Mobile phone imports remain robust, especially with the growing domestic market and penetration of internet deep into rural India. India remains an assembler, but its slowly indigenising the component space. However, it is heartening to see that export of mobile phones is significant with a US$ 860 million trade surplus in 2020-21. Therefore, this story is about slowly transiting from an assembler to value added manufacturing, while maintaining the momentum on exports.
As far as consumer goods like TVs & ACs go, it’s about focusing on manufacturing of key components such as compressors for ACs, which form a sizeable cost of the final product. For solar cells, the manufacturing is a hi-tech process involving purification of silicon and has to be undertaken under conditions that obviate impurities. The assembly of these into solar panels is probably a lesser hi-tech process. Therefore, this would also require transition from an assembler of solar cells to an actual manufacturer of these cells.
The apparel sector, on the other hand, is one where many of the competitors saw significant push to their exports. Two key issues that one may have to look at are the tapping of the synthetic textiles market and need for market access into some of the key importing markets. The synthetic market covers nearly 70% of the overall textiles market.
On the multilateral front, WTO Agreements namely the GATT, TRIMS and ASCM have provisions which bar certain practices and could be the matter of any dispute. These include the sourcing of domestic inputs, having a domestic value addition criteria and encouraging exports, even if the link is not direct. One has to take care that the PLI schemes don’t run afoul of this.
The resiliency of supply chains is a key factor and one must look at countries with reliable value chains. The recent trilateral initiative between Australia, India and Japan with subsequent endorsement by the Quad are crucial to ensure that we are able to become significant players. After all, manufacturing cannot be a one country game and one needs collaboration with credible and friendly players. The Supply Chain Resilience Initiative (SCRI) declaration of Ministers of Australia, India and Japan identifies two specific activities
- Sharing of best practices on supply chain resilience; and
- Holding investment promotion events and buyer-seller matching events to provide opportunities for stakeholders to explore the possibility of diversification of their supply chains.

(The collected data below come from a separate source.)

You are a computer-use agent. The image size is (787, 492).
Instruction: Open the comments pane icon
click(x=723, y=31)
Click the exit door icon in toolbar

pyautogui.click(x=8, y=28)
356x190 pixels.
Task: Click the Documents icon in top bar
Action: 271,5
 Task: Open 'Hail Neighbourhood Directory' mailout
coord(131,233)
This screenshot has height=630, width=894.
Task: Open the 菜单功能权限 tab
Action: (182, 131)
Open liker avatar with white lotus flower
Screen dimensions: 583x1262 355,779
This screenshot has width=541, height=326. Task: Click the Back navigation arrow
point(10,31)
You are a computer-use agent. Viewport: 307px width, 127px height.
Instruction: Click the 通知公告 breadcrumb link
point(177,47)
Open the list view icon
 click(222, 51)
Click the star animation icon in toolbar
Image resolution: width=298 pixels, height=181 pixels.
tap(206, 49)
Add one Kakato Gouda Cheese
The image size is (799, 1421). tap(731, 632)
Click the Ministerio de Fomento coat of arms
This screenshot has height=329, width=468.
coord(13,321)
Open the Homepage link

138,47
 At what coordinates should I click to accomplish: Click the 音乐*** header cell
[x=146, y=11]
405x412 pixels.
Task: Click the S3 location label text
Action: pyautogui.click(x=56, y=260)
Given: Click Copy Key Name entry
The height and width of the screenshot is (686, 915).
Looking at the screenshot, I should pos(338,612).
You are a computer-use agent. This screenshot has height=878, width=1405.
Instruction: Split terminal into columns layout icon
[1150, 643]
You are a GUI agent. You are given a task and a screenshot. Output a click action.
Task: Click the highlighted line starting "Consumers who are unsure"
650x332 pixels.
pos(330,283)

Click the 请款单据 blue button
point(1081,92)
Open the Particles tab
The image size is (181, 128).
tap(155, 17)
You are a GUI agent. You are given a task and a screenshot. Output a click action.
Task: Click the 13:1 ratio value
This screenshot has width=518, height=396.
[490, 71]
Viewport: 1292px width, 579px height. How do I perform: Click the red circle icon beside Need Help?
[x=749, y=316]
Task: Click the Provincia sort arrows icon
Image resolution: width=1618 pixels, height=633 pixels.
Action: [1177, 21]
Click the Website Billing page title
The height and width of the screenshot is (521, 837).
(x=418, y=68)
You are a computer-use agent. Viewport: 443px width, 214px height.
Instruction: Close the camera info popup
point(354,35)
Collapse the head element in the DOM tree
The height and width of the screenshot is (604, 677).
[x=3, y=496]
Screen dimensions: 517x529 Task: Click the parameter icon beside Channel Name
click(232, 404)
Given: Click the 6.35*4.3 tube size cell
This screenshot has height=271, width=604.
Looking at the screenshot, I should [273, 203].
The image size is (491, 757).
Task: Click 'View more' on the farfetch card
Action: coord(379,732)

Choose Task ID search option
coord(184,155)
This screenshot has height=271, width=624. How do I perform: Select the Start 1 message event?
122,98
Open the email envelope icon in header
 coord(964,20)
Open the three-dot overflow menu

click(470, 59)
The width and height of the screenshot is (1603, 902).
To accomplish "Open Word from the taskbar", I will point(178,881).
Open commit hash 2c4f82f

At the end, I would like to say that India’s policy to increase domestic manufacturing while ensuring a level playing field by regulating imports in a WTO consistent manner is a step in the right direction. The outcome of the PLI is too early to call at this point of time but the overall interest shown by the large players bodes well. As stated earlier, import substitution is an inappropriate nomenclature for this policy thrust, which is primarily enhancement of domestic manufacturing capacities, including through strategic collaborations and export orientation.
The author is Development Commissioner, Noida SEZ. Views expressed are personal. Usual disclaimers apply.